──────── SUPPLIED MATERIAL
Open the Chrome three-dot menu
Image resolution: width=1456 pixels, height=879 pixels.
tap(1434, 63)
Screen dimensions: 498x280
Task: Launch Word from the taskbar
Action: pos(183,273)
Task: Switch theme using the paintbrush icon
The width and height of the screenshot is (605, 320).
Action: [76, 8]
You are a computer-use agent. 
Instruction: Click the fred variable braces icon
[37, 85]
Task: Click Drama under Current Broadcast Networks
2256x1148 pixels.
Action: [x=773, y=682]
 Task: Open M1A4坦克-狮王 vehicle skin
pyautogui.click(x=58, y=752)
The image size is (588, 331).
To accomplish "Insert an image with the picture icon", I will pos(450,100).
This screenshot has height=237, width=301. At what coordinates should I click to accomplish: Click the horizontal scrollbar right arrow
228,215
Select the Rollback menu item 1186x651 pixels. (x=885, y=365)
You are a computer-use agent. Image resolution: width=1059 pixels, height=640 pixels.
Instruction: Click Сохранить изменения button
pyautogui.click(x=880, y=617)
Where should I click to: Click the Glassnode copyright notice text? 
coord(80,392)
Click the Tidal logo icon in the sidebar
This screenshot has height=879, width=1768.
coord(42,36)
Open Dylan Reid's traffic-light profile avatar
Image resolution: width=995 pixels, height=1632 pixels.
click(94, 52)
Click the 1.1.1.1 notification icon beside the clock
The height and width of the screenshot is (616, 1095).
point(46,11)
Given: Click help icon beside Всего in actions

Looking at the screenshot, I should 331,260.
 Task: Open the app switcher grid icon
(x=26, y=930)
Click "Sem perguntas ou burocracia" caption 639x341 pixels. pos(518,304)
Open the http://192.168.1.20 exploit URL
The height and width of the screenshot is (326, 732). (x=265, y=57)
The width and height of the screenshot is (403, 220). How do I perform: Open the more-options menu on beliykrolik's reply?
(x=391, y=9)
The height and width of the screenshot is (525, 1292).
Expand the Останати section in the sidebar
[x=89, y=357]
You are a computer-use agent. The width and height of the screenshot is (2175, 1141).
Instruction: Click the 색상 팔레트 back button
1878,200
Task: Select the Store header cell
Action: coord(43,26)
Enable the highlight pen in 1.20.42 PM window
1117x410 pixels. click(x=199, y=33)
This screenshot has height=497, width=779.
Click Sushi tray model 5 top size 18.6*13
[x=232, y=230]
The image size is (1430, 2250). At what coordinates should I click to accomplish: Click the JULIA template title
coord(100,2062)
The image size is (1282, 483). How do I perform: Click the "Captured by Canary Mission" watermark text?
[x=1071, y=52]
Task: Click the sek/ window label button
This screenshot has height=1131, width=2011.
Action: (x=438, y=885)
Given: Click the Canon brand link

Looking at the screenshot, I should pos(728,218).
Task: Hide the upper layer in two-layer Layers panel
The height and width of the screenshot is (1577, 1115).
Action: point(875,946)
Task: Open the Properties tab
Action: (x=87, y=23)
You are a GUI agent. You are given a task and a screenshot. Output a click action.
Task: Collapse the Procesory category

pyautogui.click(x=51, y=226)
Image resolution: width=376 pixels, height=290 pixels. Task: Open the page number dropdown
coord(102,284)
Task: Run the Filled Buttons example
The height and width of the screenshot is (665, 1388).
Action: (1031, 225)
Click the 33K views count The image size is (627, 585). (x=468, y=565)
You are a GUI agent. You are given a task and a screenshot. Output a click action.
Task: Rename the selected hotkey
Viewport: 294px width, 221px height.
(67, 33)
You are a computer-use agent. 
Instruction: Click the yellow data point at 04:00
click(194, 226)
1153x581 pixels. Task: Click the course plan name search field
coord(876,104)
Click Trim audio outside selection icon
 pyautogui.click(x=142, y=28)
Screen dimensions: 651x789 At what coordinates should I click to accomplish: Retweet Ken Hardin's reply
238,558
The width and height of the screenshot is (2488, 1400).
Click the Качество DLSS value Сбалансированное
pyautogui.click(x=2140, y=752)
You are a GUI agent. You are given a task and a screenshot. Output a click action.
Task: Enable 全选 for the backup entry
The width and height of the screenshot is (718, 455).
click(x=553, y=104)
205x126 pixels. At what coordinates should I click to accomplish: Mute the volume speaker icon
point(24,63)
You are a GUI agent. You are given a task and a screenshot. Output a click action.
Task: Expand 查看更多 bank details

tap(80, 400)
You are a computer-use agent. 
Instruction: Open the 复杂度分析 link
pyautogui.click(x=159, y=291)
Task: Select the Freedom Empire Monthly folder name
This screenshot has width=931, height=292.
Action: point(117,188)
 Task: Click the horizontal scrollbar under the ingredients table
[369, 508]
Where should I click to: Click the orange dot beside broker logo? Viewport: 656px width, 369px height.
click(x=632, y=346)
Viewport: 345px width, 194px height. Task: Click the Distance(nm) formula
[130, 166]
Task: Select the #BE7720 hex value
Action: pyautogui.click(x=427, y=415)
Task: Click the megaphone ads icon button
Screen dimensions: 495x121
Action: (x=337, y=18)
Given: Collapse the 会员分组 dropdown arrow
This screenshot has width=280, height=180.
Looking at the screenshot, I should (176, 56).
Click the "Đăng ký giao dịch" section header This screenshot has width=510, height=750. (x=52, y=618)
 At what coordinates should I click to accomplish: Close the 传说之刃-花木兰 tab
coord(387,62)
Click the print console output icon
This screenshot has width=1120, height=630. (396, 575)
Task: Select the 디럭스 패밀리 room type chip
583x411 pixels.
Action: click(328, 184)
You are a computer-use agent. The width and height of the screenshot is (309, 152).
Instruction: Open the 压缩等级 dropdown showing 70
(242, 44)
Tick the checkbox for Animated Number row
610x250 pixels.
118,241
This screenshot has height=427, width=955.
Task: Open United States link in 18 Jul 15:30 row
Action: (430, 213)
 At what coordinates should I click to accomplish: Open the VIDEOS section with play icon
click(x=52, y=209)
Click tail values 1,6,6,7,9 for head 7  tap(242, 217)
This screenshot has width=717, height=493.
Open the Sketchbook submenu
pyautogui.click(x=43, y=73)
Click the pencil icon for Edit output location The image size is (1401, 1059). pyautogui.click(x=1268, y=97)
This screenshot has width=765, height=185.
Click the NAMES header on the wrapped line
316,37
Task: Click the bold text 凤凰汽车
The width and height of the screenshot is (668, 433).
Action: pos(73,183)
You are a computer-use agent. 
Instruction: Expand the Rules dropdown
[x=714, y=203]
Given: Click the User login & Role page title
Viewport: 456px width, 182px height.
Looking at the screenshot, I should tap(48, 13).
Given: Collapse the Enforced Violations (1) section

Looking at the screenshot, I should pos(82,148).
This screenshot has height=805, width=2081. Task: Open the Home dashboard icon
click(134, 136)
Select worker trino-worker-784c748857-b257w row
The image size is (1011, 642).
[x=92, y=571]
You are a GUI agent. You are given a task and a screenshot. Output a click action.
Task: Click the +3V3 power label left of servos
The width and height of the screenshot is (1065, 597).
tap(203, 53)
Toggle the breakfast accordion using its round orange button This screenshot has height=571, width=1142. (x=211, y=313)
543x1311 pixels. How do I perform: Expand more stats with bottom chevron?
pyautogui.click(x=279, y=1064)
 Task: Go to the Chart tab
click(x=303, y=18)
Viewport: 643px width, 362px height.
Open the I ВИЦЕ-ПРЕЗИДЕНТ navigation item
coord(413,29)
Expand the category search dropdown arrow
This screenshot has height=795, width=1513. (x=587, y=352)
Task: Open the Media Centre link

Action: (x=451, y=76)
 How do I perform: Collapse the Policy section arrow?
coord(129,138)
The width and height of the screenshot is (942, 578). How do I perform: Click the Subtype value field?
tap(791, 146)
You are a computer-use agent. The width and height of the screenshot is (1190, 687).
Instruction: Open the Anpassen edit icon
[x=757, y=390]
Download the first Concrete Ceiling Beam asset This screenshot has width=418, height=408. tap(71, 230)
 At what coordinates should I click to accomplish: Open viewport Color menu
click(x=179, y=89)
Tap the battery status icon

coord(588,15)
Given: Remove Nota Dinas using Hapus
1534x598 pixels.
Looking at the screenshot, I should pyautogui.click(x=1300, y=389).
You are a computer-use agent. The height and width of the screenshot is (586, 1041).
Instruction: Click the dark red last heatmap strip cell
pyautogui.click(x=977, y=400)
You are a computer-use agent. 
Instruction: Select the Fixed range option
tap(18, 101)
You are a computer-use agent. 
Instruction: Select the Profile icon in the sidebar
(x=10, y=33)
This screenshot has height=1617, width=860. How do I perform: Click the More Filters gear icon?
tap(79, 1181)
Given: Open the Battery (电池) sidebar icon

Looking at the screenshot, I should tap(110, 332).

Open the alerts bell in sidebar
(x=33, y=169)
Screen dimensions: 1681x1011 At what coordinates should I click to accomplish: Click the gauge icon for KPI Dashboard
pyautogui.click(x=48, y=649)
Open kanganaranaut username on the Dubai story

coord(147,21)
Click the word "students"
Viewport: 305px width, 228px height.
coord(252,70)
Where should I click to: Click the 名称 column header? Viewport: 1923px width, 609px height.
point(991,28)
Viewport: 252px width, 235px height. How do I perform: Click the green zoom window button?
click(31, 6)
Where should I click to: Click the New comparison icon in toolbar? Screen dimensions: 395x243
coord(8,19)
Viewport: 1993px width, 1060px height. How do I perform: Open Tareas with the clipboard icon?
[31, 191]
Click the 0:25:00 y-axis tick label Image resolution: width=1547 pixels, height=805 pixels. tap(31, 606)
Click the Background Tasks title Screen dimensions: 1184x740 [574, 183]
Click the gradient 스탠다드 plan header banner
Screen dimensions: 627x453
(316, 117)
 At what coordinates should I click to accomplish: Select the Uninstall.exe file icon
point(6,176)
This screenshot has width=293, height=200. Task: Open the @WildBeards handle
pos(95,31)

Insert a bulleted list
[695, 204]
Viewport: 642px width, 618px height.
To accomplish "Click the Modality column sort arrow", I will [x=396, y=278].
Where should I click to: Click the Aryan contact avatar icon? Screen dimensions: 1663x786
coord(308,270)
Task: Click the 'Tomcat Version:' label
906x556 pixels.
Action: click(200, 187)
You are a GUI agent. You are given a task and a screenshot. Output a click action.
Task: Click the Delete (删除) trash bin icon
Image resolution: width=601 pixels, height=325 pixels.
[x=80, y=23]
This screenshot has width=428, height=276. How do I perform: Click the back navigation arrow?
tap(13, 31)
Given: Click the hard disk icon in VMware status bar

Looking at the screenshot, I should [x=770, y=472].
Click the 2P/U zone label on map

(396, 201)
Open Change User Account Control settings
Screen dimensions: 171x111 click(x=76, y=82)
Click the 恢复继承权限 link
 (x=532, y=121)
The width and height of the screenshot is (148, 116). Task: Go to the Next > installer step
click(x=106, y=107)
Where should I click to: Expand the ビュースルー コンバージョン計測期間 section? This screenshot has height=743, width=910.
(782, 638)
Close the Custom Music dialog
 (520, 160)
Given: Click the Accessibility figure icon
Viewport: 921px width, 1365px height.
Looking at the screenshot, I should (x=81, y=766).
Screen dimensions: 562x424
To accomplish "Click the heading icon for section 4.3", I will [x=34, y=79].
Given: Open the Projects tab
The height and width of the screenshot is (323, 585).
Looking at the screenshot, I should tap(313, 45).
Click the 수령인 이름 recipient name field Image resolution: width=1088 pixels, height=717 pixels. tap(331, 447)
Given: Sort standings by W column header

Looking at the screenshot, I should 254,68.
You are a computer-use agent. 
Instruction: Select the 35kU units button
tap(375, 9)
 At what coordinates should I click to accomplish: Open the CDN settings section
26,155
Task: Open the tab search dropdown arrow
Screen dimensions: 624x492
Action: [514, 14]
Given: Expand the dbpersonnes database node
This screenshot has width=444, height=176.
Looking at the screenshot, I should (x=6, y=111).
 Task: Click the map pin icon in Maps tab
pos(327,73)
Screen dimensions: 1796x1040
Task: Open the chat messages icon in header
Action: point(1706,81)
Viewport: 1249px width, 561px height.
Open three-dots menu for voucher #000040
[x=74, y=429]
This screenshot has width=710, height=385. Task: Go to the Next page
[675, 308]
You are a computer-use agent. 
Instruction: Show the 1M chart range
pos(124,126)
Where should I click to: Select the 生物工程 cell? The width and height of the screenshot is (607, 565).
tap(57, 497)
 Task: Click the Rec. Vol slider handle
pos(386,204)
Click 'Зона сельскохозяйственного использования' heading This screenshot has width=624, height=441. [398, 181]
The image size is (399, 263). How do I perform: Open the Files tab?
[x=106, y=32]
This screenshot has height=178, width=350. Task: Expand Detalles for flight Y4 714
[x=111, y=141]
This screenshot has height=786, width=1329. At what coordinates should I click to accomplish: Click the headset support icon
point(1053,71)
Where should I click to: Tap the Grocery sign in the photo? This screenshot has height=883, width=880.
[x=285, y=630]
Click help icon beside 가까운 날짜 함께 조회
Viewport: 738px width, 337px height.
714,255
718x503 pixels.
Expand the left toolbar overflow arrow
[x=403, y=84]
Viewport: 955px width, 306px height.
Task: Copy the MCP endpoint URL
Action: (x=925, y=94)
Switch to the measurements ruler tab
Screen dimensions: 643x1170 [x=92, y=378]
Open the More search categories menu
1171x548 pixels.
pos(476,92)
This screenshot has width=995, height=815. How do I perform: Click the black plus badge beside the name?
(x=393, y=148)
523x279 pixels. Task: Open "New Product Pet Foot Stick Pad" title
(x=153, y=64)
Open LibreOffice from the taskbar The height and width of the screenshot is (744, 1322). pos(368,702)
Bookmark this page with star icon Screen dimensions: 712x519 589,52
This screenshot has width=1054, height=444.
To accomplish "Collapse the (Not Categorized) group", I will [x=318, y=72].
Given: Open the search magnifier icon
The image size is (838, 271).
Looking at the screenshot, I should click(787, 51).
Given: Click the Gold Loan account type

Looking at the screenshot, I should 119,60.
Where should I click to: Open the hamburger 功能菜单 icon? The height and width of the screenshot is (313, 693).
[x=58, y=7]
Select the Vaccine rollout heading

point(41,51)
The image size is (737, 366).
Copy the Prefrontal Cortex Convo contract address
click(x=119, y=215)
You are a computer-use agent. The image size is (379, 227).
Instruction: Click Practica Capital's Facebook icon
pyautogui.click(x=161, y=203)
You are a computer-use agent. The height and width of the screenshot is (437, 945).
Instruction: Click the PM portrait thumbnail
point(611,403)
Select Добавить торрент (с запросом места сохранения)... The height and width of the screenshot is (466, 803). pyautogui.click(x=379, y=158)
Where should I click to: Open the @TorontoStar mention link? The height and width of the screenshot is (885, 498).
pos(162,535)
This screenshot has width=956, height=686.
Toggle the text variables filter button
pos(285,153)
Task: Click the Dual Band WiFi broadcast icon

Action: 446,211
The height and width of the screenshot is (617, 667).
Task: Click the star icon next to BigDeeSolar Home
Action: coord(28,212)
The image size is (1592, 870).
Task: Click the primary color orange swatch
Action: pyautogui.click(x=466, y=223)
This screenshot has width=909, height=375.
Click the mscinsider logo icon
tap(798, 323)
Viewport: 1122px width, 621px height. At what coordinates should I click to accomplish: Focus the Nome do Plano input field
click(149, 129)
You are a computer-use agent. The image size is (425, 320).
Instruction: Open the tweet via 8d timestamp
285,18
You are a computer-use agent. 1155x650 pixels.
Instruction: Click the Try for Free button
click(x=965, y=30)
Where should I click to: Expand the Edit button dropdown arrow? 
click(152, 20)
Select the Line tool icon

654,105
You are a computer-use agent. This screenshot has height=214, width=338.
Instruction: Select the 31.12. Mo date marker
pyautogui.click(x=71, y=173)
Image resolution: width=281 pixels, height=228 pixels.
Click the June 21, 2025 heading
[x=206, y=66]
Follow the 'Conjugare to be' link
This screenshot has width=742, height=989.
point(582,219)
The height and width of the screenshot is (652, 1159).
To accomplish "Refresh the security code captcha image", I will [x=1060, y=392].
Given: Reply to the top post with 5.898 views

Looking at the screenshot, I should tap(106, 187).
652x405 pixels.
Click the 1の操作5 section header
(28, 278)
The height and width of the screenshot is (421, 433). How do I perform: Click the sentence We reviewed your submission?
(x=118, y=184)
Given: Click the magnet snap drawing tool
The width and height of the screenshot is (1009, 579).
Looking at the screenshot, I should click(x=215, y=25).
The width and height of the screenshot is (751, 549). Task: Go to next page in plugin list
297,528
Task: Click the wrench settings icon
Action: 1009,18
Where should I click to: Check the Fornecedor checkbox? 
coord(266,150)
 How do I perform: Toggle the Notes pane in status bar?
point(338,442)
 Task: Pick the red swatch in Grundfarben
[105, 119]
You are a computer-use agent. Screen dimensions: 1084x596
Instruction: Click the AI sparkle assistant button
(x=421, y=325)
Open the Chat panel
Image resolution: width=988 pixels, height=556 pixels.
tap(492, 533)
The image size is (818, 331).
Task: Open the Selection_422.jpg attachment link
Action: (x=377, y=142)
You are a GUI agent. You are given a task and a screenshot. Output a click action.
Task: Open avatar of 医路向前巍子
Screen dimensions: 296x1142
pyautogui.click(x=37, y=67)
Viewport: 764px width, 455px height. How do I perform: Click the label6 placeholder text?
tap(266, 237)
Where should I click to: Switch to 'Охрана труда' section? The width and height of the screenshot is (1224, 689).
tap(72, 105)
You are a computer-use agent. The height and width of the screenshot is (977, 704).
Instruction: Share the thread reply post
────────────────
### [REQUEST]
Can you render the lines starting at the one that contains "Toggle the breakfast" and ending at the one that contains "tap(79, 1181)" as a JSON list of strings, with one string per line and blank lines left out?

### [COMPLETE OUTPUT]
[
  "Toggle the breakfast accordion using its round orange button This screenshot has height=571, width=1142. (x=211, y=313)",
  "543x1311 pixels. How do I perform: Expand more stats with bottom chevron?",
  "pyautogui.click(x=279, y=1064)",
  " Task: Go to the Chart tab",
  "click(x=303, y=18)",
  "Viewport: 643px width, 362px height.",
  "Open the I ВИЦЕ-ПРЕЗИДЕНТ navigation item",
  "coord(413,29)",
  "Expand the category search dropdown arrow",
  "This screenshot has height=795, width=1513. (x=587, y=352)",
  "Task: Open the Media Centre link",
  "Action: (x=451, y=76)",
  " How do I perform: Collapse the Policy section arrow?",
  "coord(129,138)",
  "The width and height of the screenshot is (942, 578). How do I perform: Click the Subtype value field?",
  "tap(791, 146)",
  "You are a computer-use agent. The width and height of the screenshot is (1190, 687).",
  "Instruction: Open the Anpassen edit icon",
  "[x=757, y=390]",
  "Download the first Concrete Ceiling Beam asset This screenshot has width=418, height=408. tap(71, 230)",
  " At what coordinates should I click to accomplish: Open viewport Color menu",
  "click(x=179, y=89)",
  "Tap the battery status icon",
  "coord(588,15)",
  "Given: Remove Nota Dinas using Hapus",
  "1534x598 pixels.",
  "Looking at the screenshot, I should pyautogui.click(x=1300, y=389).",
  "You are a computer-use agent. The height and width of the screenshot is (586, 1041).",
  "Instruction: Click the dark red last heatmap strip cell",
  "pyautogui.click(x=977, y=400)",
  "You are a computer-use agent. ",
  "Instruction: Select the Fixed range option",
  "tap(18, 101)",
  "You are a computer-use agent. ",
  "Instruction: Select the Profile icon in the sidebar",
  "(x=10, y=33)",
  "This screenshot has height=1617, width=860. How do I perform: Click the More Filters gear icon?",
  "tap(79, 1181)"
]